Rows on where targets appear

------------------------

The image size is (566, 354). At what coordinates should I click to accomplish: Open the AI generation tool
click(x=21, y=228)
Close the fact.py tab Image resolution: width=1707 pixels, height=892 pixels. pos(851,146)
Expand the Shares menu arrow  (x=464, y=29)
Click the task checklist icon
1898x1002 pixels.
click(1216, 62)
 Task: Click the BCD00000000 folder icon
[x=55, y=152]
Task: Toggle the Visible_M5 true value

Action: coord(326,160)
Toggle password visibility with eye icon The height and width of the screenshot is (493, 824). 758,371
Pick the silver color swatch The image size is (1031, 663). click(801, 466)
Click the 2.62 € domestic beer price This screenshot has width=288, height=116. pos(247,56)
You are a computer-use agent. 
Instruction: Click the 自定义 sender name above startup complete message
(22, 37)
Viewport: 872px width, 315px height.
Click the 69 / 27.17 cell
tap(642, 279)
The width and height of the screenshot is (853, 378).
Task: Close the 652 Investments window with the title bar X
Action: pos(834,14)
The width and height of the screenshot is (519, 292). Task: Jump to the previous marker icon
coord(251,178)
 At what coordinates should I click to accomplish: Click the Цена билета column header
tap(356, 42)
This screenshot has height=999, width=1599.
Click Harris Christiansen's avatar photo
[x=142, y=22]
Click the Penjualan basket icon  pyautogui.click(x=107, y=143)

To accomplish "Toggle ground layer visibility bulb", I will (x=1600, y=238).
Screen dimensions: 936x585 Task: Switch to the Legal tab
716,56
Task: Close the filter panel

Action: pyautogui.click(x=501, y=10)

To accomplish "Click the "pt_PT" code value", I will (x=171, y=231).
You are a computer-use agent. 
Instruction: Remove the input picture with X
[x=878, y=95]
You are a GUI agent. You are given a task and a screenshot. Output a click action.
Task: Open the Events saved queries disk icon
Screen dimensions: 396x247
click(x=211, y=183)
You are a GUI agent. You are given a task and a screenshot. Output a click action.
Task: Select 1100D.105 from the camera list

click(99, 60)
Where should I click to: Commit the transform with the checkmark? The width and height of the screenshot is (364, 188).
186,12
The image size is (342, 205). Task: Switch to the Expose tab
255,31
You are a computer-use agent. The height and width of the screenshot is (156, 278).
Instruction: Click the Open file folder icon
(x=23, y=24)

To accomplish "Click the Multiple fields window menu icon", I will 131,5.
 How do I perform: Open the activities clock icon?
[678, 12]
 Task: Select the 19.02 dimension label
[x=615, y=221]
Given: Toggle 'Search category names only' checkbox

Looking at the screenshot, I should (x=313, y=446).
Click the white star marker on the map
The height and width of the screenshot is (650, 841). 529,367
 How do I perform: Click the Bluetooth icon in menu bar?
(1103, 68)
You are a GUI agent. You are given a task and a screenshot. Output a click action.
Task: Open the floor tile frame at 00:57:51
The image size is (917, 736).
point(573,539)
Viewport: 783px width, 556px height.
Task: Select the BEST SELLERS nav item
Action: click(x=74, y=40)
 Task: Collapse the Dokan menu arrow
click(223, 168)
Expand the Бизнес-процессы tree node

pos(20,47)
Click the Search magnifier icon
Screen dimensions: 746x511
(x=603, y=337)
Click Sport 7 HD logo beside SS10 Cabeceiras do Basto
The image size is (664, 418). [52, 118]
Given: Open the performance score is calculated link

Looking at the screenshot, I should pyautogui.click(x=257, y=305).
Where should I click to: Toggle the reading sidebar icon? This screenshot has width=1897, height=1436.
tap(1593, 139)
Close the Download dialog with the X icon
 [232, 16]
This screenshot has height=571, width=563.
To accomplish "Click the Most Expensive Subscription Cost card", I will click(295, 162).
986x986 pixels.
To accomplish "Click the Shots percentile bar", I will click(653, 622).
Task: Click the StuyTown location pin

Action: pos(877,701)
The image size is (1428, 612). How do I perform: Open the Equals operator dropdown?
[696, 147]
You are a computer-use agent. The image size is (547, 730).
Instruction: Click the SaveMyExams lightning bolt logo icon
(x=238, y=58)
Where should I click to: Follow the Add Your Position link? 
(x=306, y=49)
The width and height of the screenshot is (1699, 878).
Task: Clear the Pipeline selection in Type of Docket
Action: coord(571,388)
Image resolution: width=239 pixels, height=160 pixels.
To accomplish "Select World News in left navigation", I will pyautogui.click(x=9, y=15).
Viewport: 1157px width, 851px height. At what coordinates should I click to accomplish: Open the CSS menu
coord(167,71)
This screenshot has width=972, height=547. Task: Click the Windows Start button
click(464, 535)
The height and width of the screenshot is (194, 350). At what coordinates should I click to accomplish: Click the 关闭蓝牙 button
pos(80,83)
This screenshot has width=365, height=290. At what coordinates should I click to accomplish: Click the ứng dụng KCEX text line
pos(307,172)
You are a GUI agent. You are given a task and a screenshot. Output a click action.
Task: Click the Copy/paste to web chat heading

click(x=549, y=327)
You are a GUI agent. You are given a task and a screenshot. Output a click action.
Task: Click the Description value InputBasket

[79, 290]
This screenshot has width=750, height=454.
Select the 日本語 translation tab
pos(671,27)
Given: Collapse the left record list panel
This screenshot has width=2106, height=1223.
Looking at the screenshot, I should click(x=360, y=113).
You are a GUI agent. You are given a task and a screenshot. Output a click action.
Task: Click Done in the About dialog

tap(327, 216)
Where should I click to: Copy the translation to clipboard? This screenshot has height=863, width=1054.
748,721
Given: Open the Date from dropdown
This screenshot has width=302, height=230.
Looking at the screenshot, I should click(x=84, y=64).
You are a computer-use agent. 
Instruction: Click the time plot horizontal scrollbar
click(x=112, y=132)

------------------------

* Short problem
Rewrite all the rows above, changing "GUI agent" to "screen agent" wherever it occurs and keeping everything else the same.

* Answer
The image size is (566, 354). At what coordinates should I click to accomplish: Open the AI generation tool
click(x=21, y=228)
Close the fact.py tab Image resolution: width=1707 pixels, height=892 pixels. pos(851,146)
Expand the Shares menu arrow  (x=464, y=29)
Click the task checklist icon
1898x1002 pixels.
click(1216, 62)
 Task: Click the BCD00000000 folder icon
[x=55, y=152]
Task: Toggle the Visible_M5 true value

Action: coord(326,160)
Toggle password visibility with eye icon The height and width of the screenshot is (493, 824). 758,371
Pick the silver color swatch The image size is (1031, 663). click(801, 466)
Click the 2.62 € domestic beer price This screenshot has width=288, height=116. pos(247,56)
You are a computer-use agent. 
Instruction: Click the 自定义 sender name above startup complete message
(22, 37)
Viewport: 872px width, 315px height.
Click the 69 / 27.17 cell
tap(642, 279)
The width and height of the screenshot is (853, 378).
Task: Close the 652 Investments window with the title bar X
Action: pos(834,14)
The width and height of the screenshot is (519, 292). Task: Jump to the previous marker icon
coord(251,178)
 At what coordinates should I click to accomplish: Click the Цена билета column header
tap(356, 42)
This screenshot has height=999, width=1599.
Click Harris Christiansen's avatar photo
[x=142, y=22]
Click the Penjualan basket icon  pyautogui.click(x=107, y=143)

To accomplish "Toggle ground layer visibility bulb", I will (x=1600, y=238).
Screen dimensions: 936x585 Task: Switch to the Legal tab
716,56
Task: Close the filter panel

Action: pyautogui.click(x=501, y=10)

To accomplish "Click the "pt_PT" code value", I will (x=171, y=231).
You are a computer-use agent. 
Instruction: Remove the input picture with X
[x=878, y=95]
You are a screen agent. You are given a task and a screenshot. Output a click action.
Task: Open the Events saved queries disk icon
Screen dimensions: 396x247
click(x=211, y=183)
You are a screen agent. You are given a task and a screenshot. Output a click action.
Task: Select 1100D.105 from the camera list

click(99, 60)
Where should I click to: Commit the transform with the checkmark? The width and height of the screenshot is (364, 188).
186,12
The image size is (342, 205). Task: Switch to the Expose tab
255,31
You are a computer-use agent. The height and width of the screenshot is (156, 278).
Instruction: Click the Open file folder icon
(x=23, y=24)

To accomplish "Click the Multiple fields window menu icon", I will 131,5.
 How do I perform: Open the activities clock icon?
[678, 12]
 Task: Select the 19.02 dimension label
[x=615, y=221]
Given: Toggle 'Search category names only' checkbox

Looking at the screenshot, I should (x=313, y=446).
Click the white star marker on the map
The height and width of the screenshot is (650, 841). 529,367
 How do I perform: Click the Bluetooth icon in menu bar?
(1103, 68)
You are a screen agent. You are given a task and a screenshot. Output a click action.
Task: Open the floor tile frame at 00:57:51
The image size is (917, 736).
point(573,539)
Viewport: 783px width, 556px height.
Task: Select the BEST SELLERS nav item
Action: click(x=74, y=40)
 Task: Collapse the Dokan menu arrow
click(223, 168)
Expand the Бизнес-процессы tree node

pos(20,47)
Click the Search magnifier icon
Screen dimensions: 746x511
(x=603, y=337)
Click Sport 7 HD logo beside SS10 Cabeceiras do Basto
The image size is (664, 418). [52, 118]
Given: Open the performance score is calculated link

Looking at the screenshot, I should pyautogui.click(x=257, y=305).
Where should I click to: Toggle the reading sidebar icon? This screenshot has width=1897, height=1436.
tap(1593, 139)
Close the Download dialog with the X icon
 [232, 16]
This screenshot has height=571, width=563.
To accomplish "Click the Most Expensive Subscription Cost card", I will click(295, 162).
986x986 pixels.
To accomplish "Click the Shots percentile bar", I will click(653, 622).
Task: Click the StuyTown location pin

Action: pos(877,701)
The image size is (1428, 612). How do I perform: Open the Equals operator dropdown?
[696, 147]
You are a computer-use agent. The image size is (547, 730).
Instruction: Click the SaveMyExams lightning bolt logo icon
(x=238, y=58)
Where should I click to: Follow the Add Your Position link? 
(x=306, y=49)
The width and height of the screenshot is (1699, 878).
Task: Clear the Pipeline selection in Type of Docket
Action: coord(571,388)
Image resolution: width=239 pixels, height=160 pixels.
To accomplish "Select World News in left navigation", I will pyautogui.click(x=9, y=15).
Viewport: 1157px width, 851px height. At what coordinates should I click to accomplish: Open the CSS menu
coord(167,71)
This screenshot has width=972, height=547. Task: Click the Windows Start button
click(464, 535)
The height and width of the screenshot is (194, 350). At what coordinates should I click to accomplish: Click the 关闭蓝牙 button
pos(80,83)
This screenshot has width=365, height=290. At what coordinates should I click to accomplish: Click the ứng dụng KCEX text line
pos(307,172)
You are a screen agent. You are given a task and a screenshot. Output a click action.
Task: Click the Copy/paste to web chat heading

click(x=549, y=327)
You are a screen agent. You are given a task and a screenshot. Output a click action.
Task: Click the Description value InputBasket

[79, 290]
This screenshot has width=750, height=454.
Select the 日本語 translation tab
pos(671,27)
Given: Collapse the left record list panel
This screenshot has width=2106, height=1223.
Looking at the screenshot, I should click(x=360, y=113).
You are a screen agent. You are given a task and a screenshot. Output a click action.
Task: Click Done in the About dialog

tap(327, 216)
Where should I click to: Copy the translation to clipboard? This screenshot has height=863, width=1054.
748,721
Given: Open the Date from dropdown
This screenshot has width=302, height=230.
Looking at the screenshot, I should click(x=84, y=64).
You are a computer-use agent. 
Instruction: Click the time plot horizontal scrollbar
click(x=112, y=132)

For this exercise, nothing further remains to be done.